O presidente Câmara, Eduardo Cunha (PMDB-RJ), classificou ontem (5) de “absurda” a decisão do ministro Marco Aurélio Mello de mandar a Câmara acolher pedido de abertura de processo de impeachment do vice-presidente da República, Michel Temer. O peemedebista informou que vai recorrer e ponderou que, com a decisão do ministro, teria que abrir oito pedidos de afastamento da presidente Dilma Rousseff pendentes de análise.
“Nós achamos a decisão absurda. Vamos recorrer. Provavelmente agravando, com mandado de segurança e reclamação. E talvez até com uma nova ADPF [Arguição de Descumprimento de Preceito Fundamental]. Entendemos que a decisão afronta decisão do próprio plenário do Supremo [na análise do rito de impeachment] e é contrária até ao voto dele mesmo”, disse. Segundo Cunha, o recurso vai ser apresentado nesta quarta-feira.

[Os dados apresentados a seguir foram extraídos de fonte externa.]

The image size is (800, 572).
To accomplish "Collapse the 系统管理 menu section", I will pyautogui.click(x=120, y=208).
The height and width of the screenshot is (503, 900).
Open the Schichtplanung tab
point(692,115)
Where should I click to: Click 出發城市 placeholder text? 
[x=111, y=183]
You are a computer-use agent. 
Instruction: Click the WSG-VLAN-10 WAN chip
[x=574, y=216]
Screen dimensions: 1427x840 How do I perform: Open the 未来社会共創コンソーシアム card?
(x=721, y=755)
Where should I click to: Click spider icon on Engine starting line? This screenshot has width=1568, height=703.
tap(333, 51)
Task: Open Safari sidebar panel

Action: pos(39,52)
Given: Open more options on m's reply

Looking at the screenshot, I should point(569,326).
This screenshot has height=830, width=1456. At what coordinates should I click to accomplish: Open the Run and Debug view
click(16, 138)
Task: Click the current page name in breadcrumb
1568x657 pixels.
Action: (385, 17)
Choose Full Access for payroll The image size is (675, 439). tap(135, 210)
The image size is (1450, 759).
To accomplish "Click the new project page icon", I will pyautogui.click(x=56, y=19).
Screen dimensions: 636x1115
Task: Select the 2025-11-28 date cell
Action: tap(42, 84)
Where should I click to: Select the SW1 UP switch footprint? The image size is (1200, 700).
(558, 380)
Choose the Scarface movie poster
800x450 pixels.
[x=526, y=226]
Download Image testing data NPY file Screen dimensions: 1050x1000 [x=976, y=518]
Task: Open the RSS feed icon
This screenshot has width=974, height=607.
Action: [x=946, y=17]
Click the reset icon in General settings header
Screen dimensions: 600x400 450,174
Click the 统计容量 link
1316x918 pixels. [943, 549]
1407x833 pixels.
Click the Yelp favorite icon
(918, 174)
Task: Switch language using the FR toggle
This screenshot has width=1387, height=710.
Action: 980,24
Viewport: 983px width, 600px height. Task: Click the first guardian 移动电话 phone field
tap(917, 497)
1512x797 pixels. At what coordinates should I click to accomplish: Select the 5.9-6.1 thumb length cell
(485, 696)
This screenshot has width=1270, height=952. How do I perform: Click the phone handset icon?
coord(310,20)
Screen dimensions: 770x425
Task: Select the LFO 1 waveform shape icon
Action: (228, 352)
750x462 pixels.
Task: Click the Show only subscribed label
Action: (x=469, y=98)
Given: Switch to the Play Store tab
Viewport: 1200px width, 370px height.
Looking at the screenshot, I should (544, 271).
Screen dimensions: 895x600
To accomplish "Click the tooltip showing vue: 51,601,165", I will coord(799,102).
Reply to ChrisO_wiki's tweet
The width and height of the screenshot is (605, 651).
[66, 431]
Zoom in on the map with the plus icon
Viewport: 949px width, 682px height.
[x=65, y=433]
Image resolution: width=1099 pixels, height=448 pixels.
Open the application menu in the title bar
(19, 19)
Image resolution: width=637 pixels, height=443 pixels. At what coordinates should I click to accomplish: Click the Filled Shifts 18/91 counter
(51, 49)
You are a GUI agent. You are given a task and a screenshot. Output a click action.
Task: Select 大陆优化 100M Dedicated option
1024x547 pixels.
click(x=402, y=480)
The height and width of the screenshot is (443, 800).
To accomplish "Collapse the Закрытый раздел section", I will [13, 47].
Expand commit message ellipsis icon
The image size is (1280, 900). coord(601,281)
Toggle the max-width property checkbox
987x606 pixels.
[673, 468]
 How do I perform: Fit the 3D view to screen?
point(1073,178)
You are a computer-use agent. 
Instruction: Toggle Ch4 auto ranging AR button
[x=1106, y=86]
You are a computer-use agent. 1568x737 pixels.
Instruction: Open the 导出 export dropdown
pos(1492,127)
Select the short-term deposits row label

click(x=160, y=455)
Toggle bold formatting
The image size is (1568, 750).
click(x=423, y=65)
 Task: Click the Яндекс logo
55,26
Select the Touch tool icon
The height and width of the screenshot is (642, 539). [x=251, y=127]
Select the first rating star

Ao contrário do que ocorreu no processo da presidente Dilma, quando foi lido o ato de criação da comissão no plenário, Cunha disse que não será feita a leitura desta vez. Essa exigência é um ato formal para dar início ao prazo para os líderes dos partidos indicarem os nomes dos integrantes do colegiado.
Cunha argumentou que não fará a leitura porque quem criou a comissão foi o ministro Marco Aurélio e não ele. O presidente da Câmara alegou que a decisão do magistrado determina a instalação e não a criação, que são etapas diferentes. A instalação da comissão acontece quando a comissão já está oficialmente criada e com os seus membros eleitos.
O peemedebista declarou ainda que só irá instalar a comissão quando houver nomes suficientes para montá-la. Se não houver a indicação pelos partidos, ele deixou claro que não irá dar seguimento à comissão. Na prática, a estratégia é uma manobra para postergar ao máximo o início dos trabalhos do colegiado.
“Vamos oficiar para que os partidos façam as indicações. Na medida em que fizerem, [haverá a instalação]. Não me parece que é a vontade deles, já há maioria no sentido de não indicar. E, aí, certamente, não tem condição nenhuma de ser instalada a comissão, na medida em que não há número de membros suficientes para que haja a instalação”, disse Cunha.
E acrescentou: “Eu criei a comissão [do processo da presidente Dilma]. Agora, eu não estou criando. Foi determinada a instalação e não a criação. Ele está determinando a instalação. Eu vou instalar se tiver número para isso”.